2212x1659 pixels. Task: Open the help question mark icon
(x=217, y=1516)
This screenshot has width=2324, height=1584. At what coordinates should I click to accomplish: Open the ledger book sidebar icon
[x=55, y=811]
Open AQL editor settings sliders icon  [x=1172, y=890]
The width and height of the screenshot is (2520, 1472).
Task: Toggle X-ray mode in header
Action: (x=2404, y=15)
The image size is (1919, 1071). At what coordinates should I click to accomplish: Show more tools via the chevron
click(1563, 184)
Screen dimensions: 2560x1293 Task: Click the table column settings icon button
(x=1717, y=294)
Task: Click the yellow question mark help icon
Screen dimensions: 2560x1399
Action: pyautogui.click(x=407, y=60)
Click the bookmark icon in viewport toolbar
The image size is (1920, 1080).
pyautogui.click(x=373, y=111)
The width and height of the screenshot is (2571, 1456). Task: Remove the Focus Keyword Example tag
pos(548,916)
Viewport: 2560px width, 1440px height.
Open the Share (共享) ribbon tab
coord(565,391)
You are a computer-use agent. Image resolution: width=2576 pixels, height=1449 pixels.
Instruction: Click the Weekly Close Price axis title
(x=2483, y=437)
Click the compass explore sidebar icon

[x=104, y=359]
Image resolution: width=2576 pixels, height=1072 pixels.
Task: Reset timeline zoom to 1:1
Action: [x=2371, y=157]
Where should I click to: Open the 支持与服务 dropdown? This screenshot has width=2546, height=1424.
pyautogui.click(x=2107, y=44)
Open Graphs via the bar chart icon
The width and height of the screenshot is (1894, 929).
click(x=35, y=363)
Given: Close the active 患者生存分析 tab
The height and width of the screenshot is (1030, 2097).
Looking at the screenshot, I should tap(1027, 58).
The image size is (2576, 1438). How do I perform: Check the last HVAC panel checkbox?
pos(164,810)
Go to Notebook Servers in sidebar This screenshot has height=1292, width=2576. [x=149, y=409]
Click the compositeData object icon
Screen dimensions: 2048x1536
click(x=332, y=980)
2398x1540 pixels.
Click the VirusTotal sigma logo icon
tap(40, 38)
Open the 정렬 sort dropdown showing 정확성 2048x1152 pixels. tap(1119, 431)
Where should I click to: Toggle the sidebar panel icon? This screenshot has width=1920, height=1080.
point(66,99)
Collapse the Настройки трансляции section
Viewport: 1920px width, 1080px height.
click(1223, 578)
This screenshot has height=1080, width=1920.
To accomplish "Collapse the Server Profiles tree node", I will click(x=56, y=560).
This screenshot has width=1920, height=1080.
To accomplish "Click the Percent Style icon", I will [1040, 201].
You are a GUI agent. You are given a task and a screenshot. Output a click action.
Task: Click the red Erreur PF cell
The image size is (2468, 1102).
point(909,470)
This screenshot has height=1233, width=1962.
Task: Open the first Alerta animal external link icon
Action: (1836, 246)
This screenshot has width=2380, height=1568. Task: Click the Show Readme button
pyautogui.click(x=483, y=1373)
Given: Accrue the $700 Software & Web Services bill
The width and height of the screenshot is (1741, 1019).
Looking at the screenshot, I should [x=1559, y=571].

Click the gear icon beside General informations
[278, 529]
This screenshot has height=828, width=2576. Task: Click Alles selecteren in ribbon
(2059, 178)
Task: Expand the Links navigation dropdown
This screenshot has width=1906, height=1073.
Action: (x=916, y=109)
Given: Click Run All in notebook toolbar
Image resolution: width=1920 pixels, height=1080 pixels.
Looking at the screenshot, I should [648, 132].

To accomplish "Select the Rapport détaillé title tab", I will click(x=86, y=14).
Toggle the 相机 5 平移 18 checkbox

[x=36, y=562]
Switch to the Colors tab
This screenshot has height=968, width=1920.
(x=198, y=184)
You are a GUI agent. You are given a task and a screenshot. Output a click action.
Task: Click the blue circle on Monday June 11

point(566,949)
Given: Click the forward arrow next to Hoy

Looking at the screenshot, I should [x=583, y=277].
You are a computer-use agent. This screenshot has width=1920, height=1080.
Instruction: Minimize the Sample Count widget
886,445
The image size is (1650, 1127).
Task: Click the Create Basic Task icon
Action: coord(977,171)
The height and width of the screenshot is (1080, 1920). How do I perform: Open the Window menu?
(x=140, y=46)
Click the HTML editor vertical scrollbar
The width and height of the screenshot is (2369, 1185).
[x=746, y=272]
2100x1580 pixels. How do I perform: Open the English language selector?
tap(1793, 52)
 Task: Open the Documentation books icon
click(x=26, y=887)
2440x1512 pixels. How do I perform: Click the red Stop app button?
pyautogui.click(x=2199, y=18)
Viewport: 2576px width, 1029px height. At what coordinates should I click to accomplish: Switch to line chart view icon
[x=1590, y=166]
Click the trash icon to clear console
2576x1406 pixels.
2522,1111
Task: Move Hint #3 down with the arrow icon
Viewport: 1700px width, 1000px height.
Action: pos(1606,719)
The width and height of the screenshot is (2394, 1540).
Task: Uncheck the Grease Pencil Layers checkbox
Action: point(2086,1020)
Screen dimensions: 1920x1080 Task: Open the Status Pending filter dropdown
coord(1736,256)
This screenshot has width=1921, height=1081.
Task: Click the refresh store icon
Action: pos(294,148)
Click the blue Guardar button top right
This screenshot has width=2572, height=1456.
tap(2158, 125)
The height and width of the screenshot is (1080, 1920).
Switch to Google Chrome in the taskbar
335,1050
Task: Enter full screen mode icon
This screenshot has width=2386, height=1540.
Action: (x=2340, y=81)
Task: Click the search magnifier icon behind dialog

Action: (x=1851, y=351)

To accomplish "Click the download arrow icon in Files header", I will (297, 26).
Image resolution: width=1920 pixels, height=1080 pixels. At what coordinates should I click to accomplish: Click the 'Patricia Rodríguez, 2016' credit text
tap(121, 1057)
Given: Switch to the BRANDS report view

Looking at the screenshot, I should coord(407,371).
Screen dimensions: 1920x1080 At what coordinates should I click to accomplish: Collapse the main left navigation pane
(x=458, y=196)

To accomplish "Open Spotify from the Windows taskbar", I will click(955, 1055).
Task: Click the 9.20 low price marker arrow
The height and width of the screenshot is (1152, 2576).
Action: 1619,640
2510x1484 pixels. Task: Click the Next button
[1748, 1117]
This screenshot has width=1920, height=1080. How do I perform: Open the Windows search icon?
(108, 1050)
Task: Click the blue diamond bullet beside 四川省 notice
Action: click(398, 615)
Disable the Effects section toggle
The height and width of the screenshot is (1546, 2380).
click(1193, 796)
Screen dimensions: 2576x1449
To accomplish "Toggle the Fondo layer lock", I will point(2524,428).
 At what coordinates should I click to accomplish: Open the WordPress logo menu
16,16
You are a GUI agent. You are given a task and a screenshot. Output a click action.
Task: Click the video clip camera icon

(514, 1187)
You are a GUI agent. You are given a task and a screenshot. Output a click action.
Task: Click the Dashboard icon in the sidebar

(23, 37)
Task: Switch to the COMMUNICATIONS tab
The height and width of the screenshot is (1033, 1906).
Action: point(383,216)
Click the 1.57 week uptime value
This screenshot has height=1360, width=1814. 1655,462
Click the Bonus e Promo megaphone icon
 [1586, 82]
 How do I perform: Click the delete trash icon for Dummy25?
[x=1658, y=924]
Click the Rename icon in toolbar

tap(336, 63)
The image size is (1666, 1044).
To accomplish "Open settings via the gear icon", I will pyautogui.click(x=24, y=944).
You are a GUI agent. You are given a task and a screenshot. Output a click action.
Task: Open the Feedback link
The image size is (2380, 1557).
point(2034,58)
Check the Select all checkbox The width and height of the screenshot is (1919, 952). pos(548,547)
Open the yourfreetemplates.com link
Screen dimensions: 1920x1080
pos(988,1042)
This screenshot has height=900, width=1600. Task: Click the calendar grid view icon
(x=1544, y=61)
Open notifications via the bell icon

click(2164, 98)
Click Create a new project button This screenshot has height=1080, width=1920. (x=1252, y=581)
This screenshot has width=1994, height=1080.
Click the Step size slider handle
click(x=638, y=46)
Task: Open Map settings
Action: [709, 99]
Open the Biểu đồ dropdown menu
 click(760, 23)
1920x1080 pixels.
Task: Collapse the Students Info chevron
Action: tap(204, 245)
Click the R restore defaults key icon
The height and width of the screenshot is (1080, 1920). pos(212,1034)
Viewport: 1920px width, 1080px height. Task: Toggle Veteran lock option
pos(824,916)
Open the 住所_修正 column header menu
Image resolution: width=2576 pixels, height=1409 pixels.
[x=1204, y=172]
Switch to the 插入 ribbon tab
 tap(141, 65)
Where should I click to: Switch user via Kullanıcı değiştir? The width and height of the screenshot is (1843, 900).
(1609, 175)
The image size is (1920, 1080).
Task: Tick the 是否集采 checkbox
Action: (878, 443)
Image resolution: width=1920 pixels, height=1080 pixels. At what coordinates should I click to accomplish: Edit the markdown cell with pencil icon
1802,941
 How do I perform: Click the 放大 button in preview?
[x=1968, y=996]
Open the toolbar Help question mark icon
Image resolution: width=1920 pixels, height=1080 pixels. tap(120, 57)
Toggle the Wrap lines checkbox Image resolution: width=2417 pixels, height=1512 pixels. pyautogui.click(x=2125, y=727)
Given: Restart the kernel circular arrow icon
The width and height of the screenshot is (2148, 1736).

┄┄┄┄┄┄┄┄┄┄

Work required:
In the entries above, which lines hold the word "computer"? Copy them out.

Completed task:
You are a computer-use agent. Image resolution: width=2576 pixels, height=1449 pixels.
You are a computer-use agent. This screenshot has width=1920, height=1080.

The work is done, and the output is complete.